Back in the Harness
Dealing with the blues upon my return to Australia after my European sojourn was not easily done. Sub zero temps and crushing new blocs was awesome. Coming back to 35degrees and work was sub optimal. But, after deciding that I would do some routes this year there was only one thing for it, get amongst it and get pumped.
The Grampians, located 3 hours west of Melbourne in the almost desert environ of Western-Victoria is one of the most amazing places to climb anywhere, but if its easy clip ups that youre after, you need to look elsewhere. Most of the sport routes in the Grampians require some serious work or some sort of mixed gear or have an old carrot bolt. Ridiculous, but good training I suppose.
It has been about three years since I have actually attempted to get fit and it has showed. But, the long evenings after work, combined with amazing weather was the perfect tonic. After about six weeks I am starting to see some results, but having just booked a ticket to Squamish in ten weeks, it looks like I have a limited window before bouldering takes over again. Added to that, I have been unable to just climb routes and have done a bunch of blocs in the interim, but more on that next time.

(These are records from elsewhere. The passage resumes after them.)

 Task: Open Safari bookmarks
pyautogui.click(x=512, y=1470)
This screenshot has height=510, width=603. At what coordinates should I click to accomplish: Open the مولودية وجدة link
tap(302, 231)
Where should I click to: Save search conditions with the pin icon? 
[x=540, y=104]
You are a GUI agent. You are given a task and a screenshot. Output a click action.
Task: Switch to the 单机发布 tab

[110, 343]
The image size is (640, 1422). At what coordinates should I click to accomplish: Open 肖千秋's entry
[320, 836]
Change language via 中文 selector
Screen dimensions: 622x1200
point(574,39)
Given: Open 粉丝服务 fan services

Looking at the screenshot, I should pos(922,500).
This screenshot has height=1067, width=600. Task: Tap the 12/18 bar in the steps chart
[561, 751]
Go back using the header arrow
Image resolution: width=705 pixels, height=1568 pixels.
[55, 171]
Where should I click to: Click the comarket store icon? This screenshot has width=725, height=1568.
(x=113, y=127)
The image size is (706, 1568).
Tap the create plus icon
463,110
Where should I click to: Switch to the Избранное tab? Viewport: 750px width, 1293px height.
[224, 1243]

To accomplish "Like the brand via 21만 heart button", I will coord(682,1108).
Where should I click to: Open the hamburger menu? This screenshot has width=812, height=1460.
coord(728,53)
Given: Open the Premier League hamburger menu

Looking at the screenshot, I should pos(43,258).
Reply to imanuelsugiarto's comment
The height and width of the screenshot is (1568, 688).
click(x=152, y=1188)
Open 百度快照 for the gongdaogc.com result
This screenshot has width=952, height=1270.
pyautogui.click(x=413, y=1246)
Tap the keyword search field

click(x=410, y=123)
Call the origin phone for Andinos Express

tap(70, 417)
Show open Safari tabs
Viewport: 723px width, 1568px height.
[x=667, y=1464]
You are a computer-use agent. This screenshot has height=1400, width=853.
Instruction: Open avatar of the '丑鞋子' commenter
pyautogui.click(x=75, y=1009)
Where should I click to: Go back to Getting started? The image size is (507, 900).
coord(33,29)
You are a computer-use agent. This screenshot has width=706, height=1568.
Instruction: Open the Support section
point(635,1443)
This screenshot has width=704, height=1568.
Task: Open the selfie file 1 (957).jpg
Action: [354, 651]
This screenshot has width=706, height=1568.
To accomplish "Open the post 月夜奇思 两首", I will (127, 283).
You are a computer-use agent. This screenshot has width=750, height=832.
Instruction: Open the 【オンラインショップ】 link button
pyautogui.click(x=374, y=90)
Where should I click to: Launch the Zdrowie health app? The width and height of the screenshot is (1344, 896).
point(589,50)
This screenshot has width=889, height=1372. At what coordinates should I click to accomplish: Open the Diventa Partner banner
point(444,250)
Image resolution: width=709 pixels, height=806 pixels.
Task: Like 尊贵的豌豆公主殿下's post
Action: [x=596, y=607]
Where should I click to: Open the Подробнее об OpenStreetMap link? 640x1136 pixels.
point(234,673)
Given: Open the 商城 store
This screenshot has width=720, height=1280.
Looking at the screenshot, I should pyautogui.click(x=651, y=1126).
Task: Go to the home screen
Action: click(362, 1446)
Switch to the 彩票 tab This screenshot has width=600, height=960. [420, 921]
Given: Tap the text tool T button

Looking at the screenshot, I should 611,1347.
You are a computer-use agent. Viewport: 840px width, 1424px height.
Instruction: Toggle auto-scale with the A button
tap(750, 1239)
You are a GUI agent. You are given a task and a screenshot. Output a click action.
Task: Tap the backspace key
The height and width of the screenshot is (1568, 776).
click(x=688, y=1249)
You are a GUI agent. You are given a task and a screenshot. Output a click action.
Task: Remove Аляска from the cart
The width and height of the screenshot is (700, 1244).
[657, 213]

In the last couple of weeks I have knocked off a few classics, including Demon Flower 8a+, the Castlereigh Line 8a and Middle Path 7c+. Demon Flower is amazing, a ten move boulder problem in the middle of a route on one of the best cliffs in Victoria. Absolutely Stunning. The Castlereigh Line may well have been unrepeated since its FA in 1992. It is tough and involves some serious clutch dropping, but is a total line. Awesome.